REPUBLIKA.CO.ID, BALTIMORE — Studi baru menunjukkan bayi yang lahir dari wanita yang mengonsumsi acetaminophen di akhir kehamilan mungkin berisiko lebih tinggi terhadap ADHD dan gangguan spektrum autisme.
Menurut sebuah laporan di JAMA Psychiatry, setelah memeriksa sampel darah yang disimpan dari tali pusat bayi, para peneliti menentukan risiko ADHD dan autisme meningkat secara signifikan pada anak-anak yang darahnya memiliki produk turunan acetaminophen tingkat tinggi.
“Temuan kami menguatkan penelitian sebelumnya yang didasarkan pada laporan ibu tentang penggunaan acetaminophen dan mereka memerlukan penyelidikan tambahan,” ujar Dr. Xiaobin Wang, seperti yang dilansir dari Reuters.
Ia merupakan seorang profesor pediatri di Fakultas Kedokteran Johns Hopkins di Baltimore dan Direktur dari Center on Early Life Origins of Disease di John Hopkins Bloomberg School of Public Health. Studi ini memberikan bukti obyektif paparan janin terhadap acetaminophen di dalam rahim.
Penelitian sebelumnya menunjukkan acetaminophen dapat melewati plasenta. Karena metabolit atau produk turunan, dari obat tersebut tampaknya bertahan selama hampir dua hari. Para peneliti dapat memperoleh perkiraan penggunaan acetaminophen ibu pada jam-jam sebelum pengiriman.
Untuk mengetahui kemungkinan dampak paparan acetaminophen pada risiko bayi terkena gangguan perkembangan saraf tertentu, para peneliti beralih data dari Boston Birth Cohort. Basis data itu hanya mencakup kelahiran yang menghasilkan anak tunggal. Tidak termasuk bayi yang dikandung dengan bantuan IVF dan mereka yang lahir dengan cacat lahir utama.
Wang dan rekan-rekannya fokus pada 996 pasanagn ibu-bayi, yang memiliki darah tali pusat yang cukup dalam sampel untyuk analisis metabolit acetaminophen. Pada saat penelitian, usia rata-rata anak-anak adalah 9,8 tahun dengan 257 hanya didiagnosis dengan ADHD, 66 dengan gangguan spektrum autisme (ASD) saja, 42 dengan ADHD dan ASD, 304 dengan cacat perkembangan lainnya, serta 327 mengalami perkembangan yang tipikal.

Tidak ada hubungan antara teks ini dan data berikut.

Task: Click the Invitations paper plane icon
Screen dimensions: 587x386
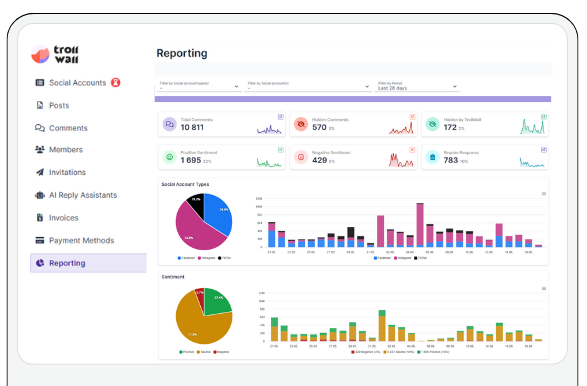Action: (x=40, y=172)
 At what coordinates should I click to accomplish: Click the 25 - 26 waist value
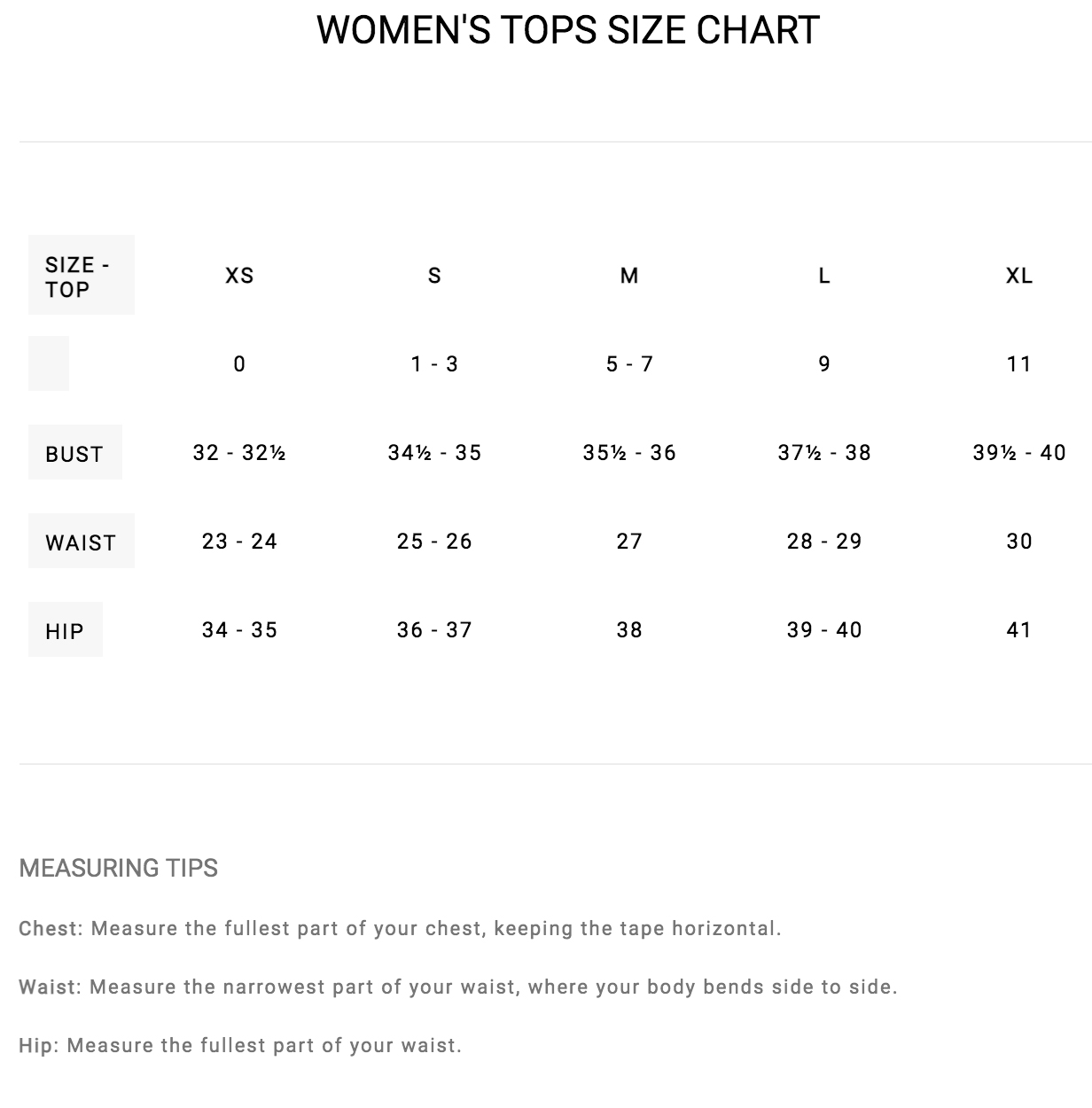pyautogui.click(x=434, y=541)
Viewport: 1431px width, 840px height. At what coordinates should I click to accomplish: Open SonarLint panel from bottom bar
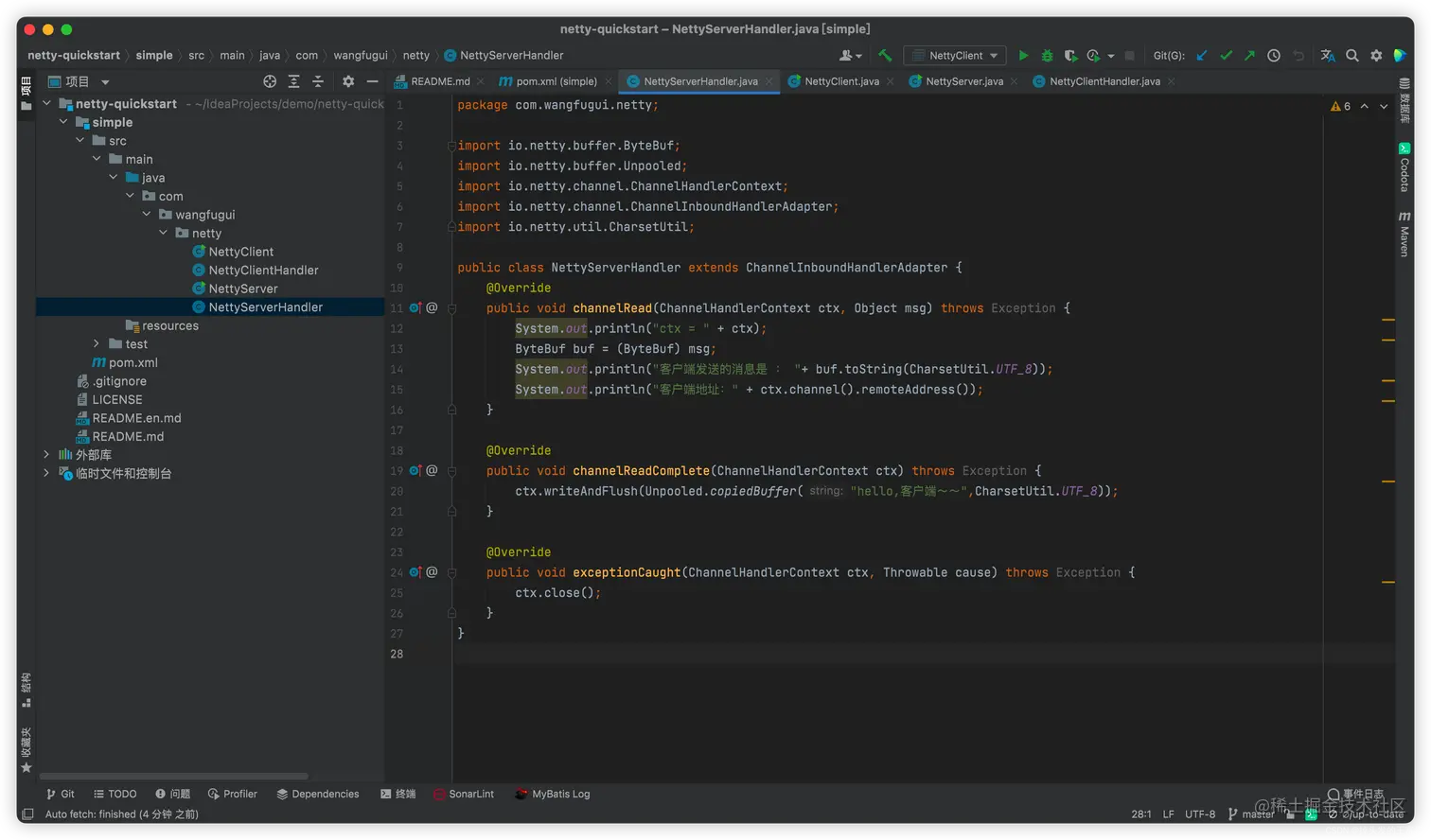tap(464, 794)
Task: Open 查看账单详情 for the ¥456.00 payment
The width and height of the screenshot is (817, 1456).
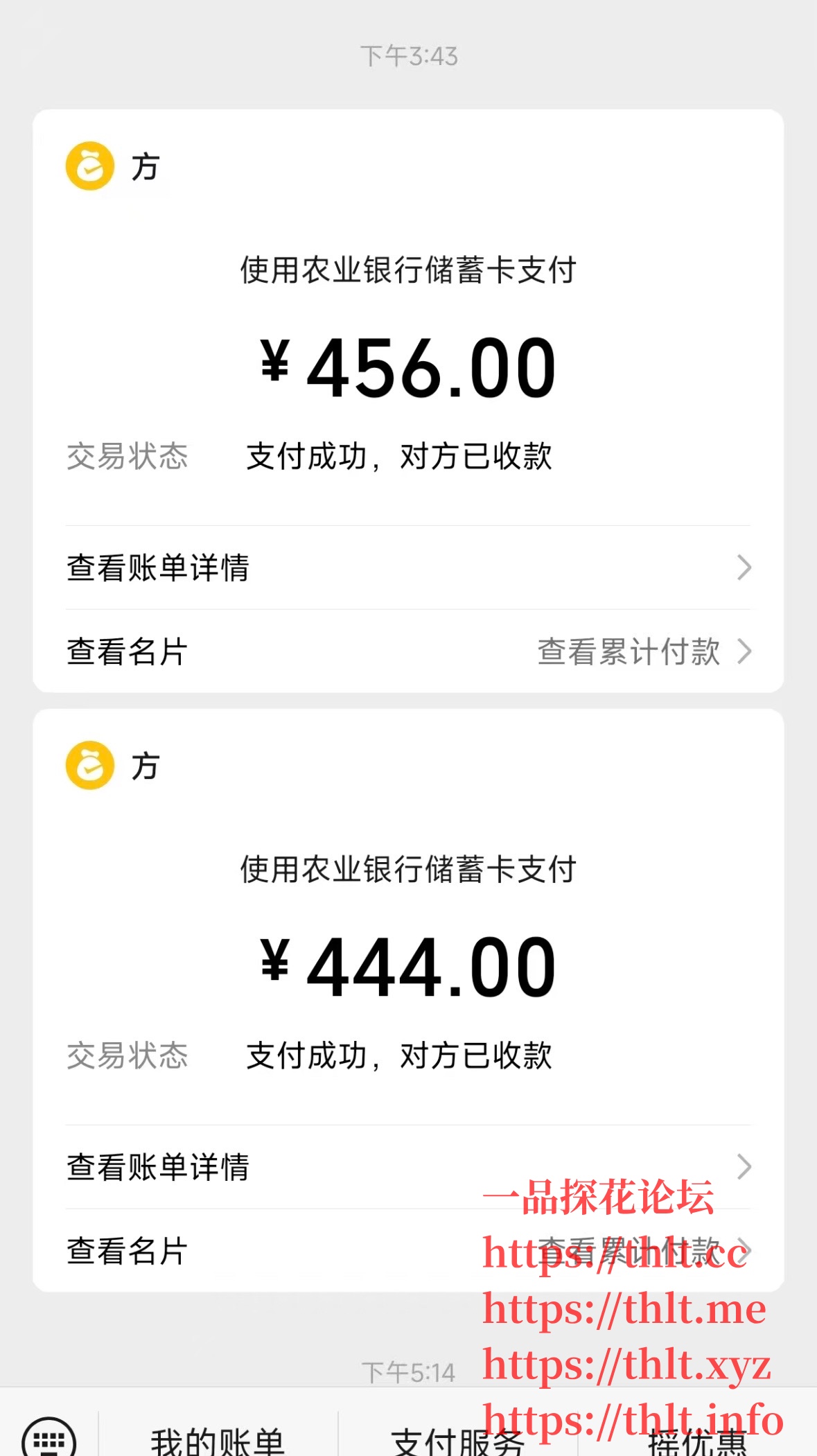Action: click(158, 568)
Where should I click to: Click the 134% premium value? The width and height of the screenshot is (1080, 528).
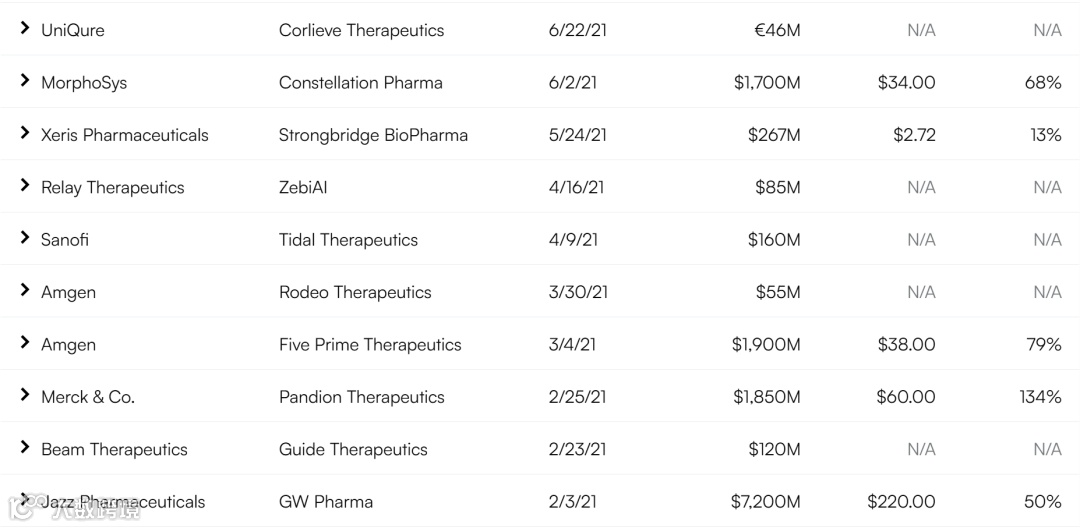point(1040,397)
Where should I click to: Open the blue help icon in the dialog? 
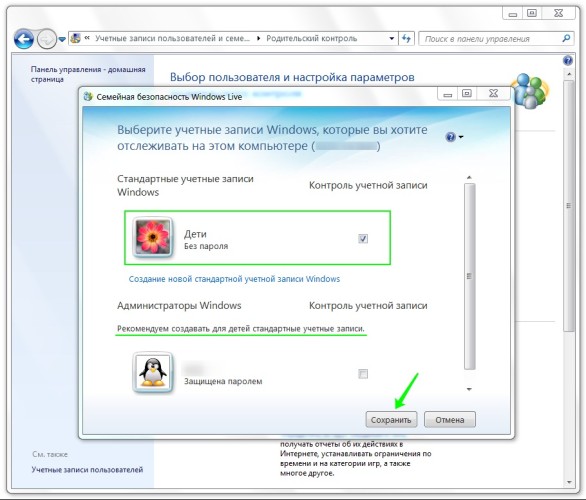pyautogui.click(x=451, y=137)
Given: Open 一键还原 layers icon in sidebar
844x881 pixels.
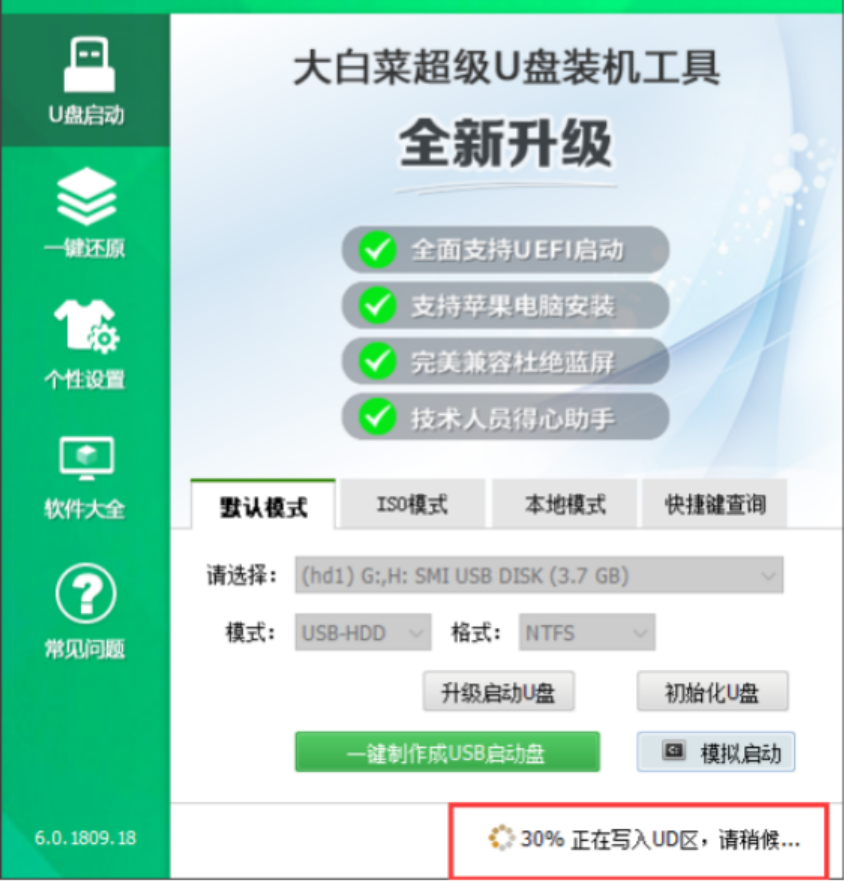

Para peneliti mencatat semua sampel tali pusat mengandung beberapa acetaminophen yang terdeteksi. Ketika mereka membandingkan anak-anak dengan darah tali pusat yang mengandung metabolit acetaminophen tingkat tinggi dengan yang memiliki kadar terendah, mereka menemukan hubungan yang signifikan antara kadar metabolit acetaminophendan gangguan perkembangan saraf.
Mereka yang berada di tingkat tertinggi adalah 2,86 kali lebih mungkin daripada mereka yang paling rendah didiagnosisi dengan ADHD dan 3,62 kali lebih mungkin untuk memiliki diagnosis ASD.
Sebab, kadar metabolit diukur hanya sekitar waktu kelahiran, Wang menuturkan para peneliti tidak dapat mengatakan apa-apa tentang seberapa sering para ibu mengonsumsi obat atau pada titik mana selama kehamilan. “Penelitian kami membuka penyelidikan lebih lanjut,” katanya.
Wakil ketua eksekutif, layanan kebidanan di UPMC Magee-Womens Hospital di Pittsburgh Pennsylvania, Hyagriv Simhan tidak siap memberi tahu pasien hamilnya untuk berhenti menggunakan acetaminophen. Menurutnya, ada beberapa batasan untuk penelitian ini.
“Kadar metabolit acetaminophen dalam darah tali pusat hanya mencerminkan penggunaan acetaminophen di sekitar waktu persalinan dan tidak mencerminkan paparan acetaminophen pada titik-titik lain dalam kehamilan,” ujar Simhan.
“Juga meskipun penulis mencoba menjelaskan alasan mengapa acetaminophen digunakan, proses ini cukup terbatas dalam penelitian ini. Dengan demikian, ini membuat lebih sulit untuk memisahkan efek acetaminophen itu sendiri dari alasan yang mendasari penggunaan acetaminophen. Di luar itu dalam skema besar, efek yang dijelaskan dalam penelitian ini tidak besar,” katanya menambahkan.